Whilst some callers of sched_clock() have interrupts disabled or hold
spinlocks, not all do, and so preemption must be held here.

Note that sched_clock() is called from lockdep, but that shouldn't be a problem
because although preempt_disable() calls into lockdep, lockdep has a recursion
counter to deal with this.

Signed-off-by: David Howells <[email protected]>
---

arch/mn10300/kernel/time.c | 5 +++++
1 files changed, 5 insertions(+), 0 deletions(-)

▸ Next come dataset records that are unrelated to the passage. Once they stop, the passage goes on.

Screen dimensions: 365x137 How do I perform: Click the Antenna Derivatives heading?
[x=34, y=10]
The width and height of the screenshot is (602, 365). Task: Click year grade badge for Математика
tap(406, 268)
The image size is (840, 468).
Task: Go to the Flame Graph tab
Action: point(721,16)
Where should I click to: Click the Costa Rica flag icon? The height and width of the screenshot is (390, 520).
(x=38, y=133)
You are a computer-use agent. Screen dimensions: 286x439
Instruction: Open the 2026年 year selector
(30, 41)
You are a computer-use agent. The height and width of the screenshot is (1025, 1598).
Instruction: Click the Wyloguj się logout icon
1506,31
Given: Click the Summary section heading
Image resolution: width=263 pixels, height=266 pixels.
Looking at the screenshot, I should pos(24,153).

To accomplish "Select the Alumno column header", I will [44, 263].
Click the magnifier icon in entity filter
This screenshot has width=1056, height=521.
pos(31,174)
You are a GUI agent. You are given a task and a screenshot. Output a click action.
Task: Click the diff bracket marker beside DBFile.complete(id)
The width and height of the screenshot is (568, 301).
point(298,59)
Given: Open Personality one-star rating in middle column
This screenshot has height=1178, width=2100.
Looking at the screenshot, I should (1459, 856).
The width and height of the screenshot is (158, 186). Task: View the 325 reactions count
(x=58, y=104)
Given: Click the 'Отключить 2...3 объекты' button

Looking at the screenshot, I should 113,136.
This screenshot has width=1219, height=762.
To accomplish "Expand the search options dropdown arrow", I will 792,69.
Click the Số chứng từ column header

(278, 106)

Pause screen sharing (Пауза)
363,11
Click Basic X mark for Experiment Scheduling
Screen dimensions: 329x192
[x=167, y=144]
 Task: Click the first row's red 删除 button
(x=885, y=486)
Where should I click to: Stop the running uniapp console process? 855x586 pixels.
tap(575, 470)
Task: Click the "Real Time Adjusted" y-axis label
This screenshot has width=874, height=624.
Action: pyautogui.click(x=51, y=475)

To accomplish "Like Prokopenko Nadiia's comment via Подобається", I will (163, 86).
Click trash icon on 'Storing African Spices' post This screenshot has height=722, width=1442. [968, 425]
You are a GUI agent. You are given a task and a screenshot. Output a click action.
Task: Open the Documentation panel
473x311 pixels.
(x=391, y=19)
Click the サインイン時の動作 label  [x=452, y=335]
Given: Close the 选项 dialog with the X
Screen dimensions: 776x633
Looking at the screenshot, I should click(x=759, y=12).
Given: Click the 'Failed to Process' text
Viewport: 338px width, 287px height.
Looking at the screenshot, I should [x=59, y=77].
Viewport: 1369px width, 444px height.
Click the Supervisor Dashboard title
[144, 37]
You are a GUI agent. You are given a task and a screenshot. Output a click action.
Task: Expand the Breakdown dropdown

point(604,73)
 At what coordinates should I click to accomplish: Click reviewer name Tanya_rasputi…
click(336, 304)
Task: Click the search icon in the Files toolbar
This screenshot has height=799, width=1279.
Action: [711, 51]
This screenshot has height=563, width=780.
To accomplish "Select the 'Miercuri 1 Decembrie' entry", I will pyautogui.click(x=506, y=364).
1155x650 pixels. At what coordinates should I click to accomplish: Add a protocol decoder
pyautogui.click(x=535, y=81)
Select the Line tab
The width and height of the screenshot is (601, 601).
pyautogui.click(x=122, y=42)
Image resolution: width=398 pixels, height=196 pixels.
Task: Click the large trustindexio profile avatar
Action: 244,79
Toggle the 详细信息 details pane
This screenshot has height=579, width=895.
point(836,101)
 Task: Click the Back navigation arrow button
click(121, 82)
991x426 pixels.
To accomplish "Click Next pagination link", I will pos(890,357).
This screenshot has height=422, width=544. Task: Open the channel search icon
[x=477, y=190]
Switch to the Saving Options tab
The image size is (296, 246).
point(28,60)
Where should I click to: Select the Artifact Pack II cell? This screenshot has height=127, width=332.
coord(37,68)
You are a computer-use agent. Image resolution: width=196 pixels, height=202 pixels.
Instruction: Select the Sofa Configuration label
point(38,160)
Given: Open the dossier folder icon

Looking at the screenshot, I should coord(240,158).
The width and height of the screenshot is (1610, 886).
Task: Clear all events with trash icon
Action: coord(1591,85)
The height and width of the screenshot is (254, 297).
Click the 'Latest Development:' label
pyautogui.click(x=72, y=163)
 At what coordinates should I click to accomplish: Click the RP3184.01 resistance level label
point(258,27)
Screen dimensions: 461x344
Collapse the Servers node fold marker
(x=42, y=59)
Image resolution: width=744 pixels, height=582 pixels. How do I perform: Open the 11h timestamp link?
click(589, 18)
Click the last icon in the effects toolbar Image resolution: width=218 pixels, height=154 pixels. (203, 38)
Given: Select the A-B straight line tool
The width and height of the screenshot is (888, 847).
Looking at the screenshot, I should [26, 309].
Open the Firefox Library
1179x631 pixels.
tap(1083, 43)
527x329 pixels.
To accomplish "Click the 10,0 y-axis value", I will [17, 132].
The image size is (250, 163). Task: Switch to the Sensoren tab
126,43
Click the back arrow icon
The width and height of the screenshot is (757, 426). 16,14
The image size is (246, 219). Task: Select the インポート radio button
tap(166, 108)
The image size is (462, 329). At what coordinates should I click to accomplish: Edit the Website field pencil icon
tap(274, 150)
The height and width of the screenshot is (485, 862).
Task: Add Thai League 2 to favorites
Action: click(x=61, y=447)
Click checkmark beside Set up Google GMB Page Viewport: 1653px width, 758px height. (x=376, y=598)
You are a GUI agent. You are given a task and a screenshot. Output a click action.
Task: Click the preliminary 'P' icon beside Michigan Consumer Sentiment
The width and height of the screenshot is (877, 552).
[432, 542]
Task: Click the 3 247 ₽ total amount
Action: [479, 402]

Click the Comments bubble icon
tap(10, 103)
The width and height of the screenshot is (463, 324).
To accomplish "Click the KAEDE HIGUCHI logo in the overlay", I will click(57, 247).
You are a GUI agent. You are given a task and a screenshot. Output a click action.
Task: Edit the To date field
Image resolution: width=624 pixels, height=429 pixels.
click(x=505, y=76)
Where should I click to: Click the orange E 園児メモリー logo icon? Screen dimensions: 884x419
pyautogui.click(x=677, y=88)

diff --git a/arch/mn10300/kernel/time.c b/arch/mn10300/kernel/time.c
index e460658..38f88bb 100644
--- a/arch/mn10300/kernel/time.c
+++ b/arch/mn10300/kernel/time.c
@@ -55,6 +55,9 @@ unsigned long long sched_clock(void)
unsigned long tsc, tmp;
unsigned product[3]; /* 96-bit intermediate value */

+ /* cnt32_to_63() is not safe with preemption */
+ preempt_disable();
+
/* read the TSC value
*/
tsc = 0 - get_cycles(); /* get_cycles() counts down */
@@ -65,6 +68,8 @@ unsigned long long sched_clock(void)
*/
tsc64.ll = cnt32_to_63(tsc) & 0x7fffffffffffffffULL;

+ preempt_enable();
+
/* scale the 64-bit TSC value to a nanosecond value via a 96-bit
* intermediate
*/


2008-10-01 15:36:49

by Nicolas Pitre

[permalink] [raw]
Subject: Re: [PATCH 1/2] MN10300: Move asm-arm/cnt32_to_63.h to include/linux/

On Wed, 1 Oct 2008, David Howells wrote:

> Nicolas Pitre <[email protected]> wrote:
>
> > Disabling preemption is unneeded.
>
> I think you may be wrong on that. MEI came up with the following point:
>
> I think either disable preemption or disable interrupt is really
> necessary for cnt32_to_63 macro, because there seems to be assumption
> that the series of the code (1)-(4) must be executed within a half
> period of the 32-bit counter.

This is still wrong. There is no need for any kind of locking what so
ever, period. That's the _point_ of the whole algorithm. The only
constraint is that the code has to be executed at least once per half
period of the 32 bit counter, which is typically once every couple
minutes or so.

> -------------------------------------------------
> #define cnt32_to_63(cnt_lo)
> ({
> static volatile u32 __m_cnt_hi = 0;
> cnt32_to_63_t __x;
> (1) __x.hi = __m_cnt_hi;
> (2) __x.lo = (cnt_lo);
> (3) if (unlikely((s32)(__x.hi ^ __x.lo) < 0))
> (4) __m_cnt_hi = __x.hi = (__x.hi ^ 0x80000000) + (__x.hi >> 31);
> __x.val;
> })
> -------------------------------------------------
>
> If a task is preempted while executing the series of the code and
> scheduled again after the half period of the 32-bit counter, the task
> may destroy __m_cnt_hi.

Oh, that's a possibility. In that case __m_cnt_hi will be reverted to a
previous state just like if cnt32_to_63() has not been called yet since
the new half period. And a subsequent call will fix that again.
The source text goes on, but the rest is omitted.